想定されるトラブル
相続人が複数いる場合で分割がしずらい財産がある場合。
相続財産が少なくてもトラブルになる可能性が非常に高いです。
一般家庭で起こる可能性が高いトラブルです。
物語形式でみてみましょう。
母A子さん 長男Bくん 次男Cくん 長女Dさん
A子さんと長男であるBくんは一緒の家に住んでおりました。CくんとDさんは家をでています。
A子さんは現在Bくんと暮らしている家と土地しか財産を保有しておりません。
先立たれた夫より受け継いだ思い出の詰まった家と土地、本当に大切に思っていました。
ある日、A子さんは病気により亡くなりました。
ずっとA子さんの病気の面倒を見ていた長男のBくんは当然、家と土地を取得するつもりでした。
A子さんも生前、夫より遺された土地、建物をずっと大切にしてほしい。とBくんに伝えていました。
お通夜の夜、CくんとDさんは同じ子供なのに財産が貰えないのは不公平だ!とBくんに伝えました。
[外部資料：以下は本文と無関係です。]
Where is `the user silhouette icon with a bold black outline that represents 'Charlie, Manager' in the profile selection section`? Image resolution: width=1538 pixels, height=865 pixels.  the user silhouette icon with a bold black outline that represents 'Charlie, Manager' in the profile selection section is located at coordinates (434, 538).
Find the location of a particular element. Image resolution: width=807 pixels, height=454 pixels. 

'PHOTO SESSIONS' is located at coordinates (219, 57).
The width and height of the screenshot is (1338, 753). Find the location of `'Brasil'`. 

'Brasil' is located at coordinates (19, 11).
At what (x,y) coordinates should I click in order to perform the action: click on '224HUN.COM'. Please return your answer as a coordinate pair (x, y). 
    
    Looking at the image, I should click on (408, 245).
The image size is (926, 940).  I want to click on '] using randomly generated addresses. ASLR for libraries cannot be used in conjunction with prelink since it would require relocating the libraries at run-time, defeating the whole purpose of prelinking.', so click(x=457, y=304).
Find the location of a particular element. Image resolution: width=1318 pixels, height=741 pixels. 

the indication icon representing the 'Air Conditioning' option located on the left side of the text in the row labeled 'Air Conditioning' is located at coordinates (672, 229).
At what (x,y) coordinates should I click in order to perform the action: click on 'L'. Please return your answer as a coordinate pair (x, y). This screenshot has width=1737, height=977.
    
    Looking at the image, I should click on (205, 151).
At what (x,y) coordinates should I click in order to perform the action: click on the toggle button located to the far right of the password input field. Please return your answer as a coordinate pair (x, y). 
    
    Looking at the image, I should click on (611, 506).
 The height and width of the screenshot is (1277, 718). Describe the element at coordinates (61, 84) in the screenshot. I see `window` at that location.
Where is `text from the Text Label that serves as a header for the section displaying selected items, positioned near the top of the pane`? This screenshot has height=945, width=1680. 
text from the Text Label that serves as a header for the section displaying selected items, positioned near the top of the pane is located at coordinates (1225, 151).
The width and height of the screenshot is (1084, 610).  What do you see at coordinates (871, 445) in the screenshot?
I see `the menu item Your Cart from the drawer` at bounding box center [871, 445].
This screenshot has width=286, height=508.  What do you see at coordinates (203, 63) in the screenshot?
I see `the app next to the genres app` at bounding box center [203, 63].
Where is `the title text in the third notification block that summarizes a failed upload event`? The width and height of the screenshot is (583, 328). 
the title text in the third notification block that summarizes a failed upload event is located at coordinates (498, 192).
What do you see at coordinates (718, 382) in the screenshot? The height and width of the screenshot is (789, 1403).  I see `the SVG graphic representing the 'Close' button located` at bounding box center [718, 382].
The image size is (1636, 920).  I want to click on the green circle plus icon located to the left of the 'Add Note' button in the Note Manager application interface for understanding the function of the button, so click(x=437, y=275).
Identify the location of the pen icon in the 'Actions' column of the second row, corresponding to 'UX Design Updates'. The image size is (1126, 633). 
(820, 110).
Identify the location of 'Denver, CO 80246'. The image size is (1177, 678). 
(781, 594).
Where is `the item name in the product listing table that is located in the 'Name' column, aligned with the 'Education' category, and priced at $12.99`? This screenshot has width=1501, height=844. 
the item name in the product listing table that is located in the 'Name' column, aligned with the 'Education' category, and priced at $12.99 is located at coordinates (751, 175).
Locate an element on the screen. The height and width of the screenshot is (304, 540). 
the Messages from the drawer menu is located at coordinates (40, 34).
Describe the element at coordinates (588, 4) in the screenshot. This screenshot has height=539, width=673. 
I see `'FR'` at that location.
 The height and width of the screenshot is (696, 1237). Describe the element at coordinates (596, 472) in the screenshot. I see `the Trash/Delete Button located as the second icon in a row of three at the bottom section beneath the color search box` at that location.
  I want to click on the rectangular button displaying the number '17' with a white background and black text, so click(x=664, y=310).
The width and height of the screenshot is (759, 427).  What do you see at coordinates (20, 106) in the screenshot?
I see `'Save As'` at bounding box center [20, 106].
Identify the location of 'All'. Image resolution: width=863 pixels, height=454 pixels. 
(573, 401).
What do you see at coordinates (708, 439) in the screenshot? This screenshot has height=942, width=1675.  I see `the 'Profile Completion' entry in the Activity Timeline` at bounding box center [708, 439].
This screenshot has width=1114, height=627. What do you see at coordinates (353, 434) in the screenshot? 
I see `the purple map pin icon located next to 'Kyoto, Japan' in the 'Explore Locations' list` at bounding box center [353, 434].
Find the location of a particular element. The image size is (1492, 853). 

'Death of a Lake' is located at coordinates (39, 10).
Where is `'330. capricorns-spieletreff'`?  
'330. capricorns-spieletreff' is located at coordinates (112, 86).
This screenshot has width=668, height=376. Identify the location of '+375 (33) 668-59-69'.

BくんはA子さんの遺志を継ぎたい。と伝えましたが聞く耳持ちません。
Bくんは土地・建物をぶっ壊して3等分にするわけにはいかないので、1/3ずつ共有で保有しようと伝えたところ、
CくんとD子さんは「自分たちはこの家には住まないんだから共有で取得しても意味がない。自分の相続分の1/3に見合った現金をよこしてくれ」
家、土地の価格は2,100万円でした。
CくんとDさんは1/3である700万円ずつ、Bくんに請求しました。
合計1,400万円なんて払えるわけがない。母の病気の治療費を払っていたBくんは怒りました。
しかし、Cくんは事業に失敗しお金がないためなんとしてもお金がほしい。Dさんは長女の私立の学費が払えなくなるためお金がほしい。
3人は仲が悪くなり、結局大切にしていた土地・建物を売却することになってしまいました。
千代田区神田の税理士 佐藤修治税務会計事務所
アドバイス
売却をする必要はなかったんですけどね。
分割することが難しい財産しか保有していない場合は、トラブルが起きやすいです。
さて、今回のケースではA子さんとBくんの意見が一致していました。
家を大事にしたいならば遺言書で土地建物をBくんに取得させるようにすべきでしたね。
遺言書でBくんにすべて取得させたとして、仮にCくんとD子さんが遺留分として350万円ずつ、Bくんに請求するのであれば合計700万円。分割すれば払えるかもしれません。
それだけではなく、A子さんはCくんとDさんに自分の気持ちを綴った手紙でも残しておけばよかったのかもしれません。
離れて暮らすCくんとD子さんはBくんがどれだけA子さんのために治療費を払ったかなどは知らないため使ったお金を一覧にし、CくんとDさんに見せ減額交渉でもしましょう。
財産が土地建物のみというのはよくあるケースです。他人事と思わず一度考えてみてください。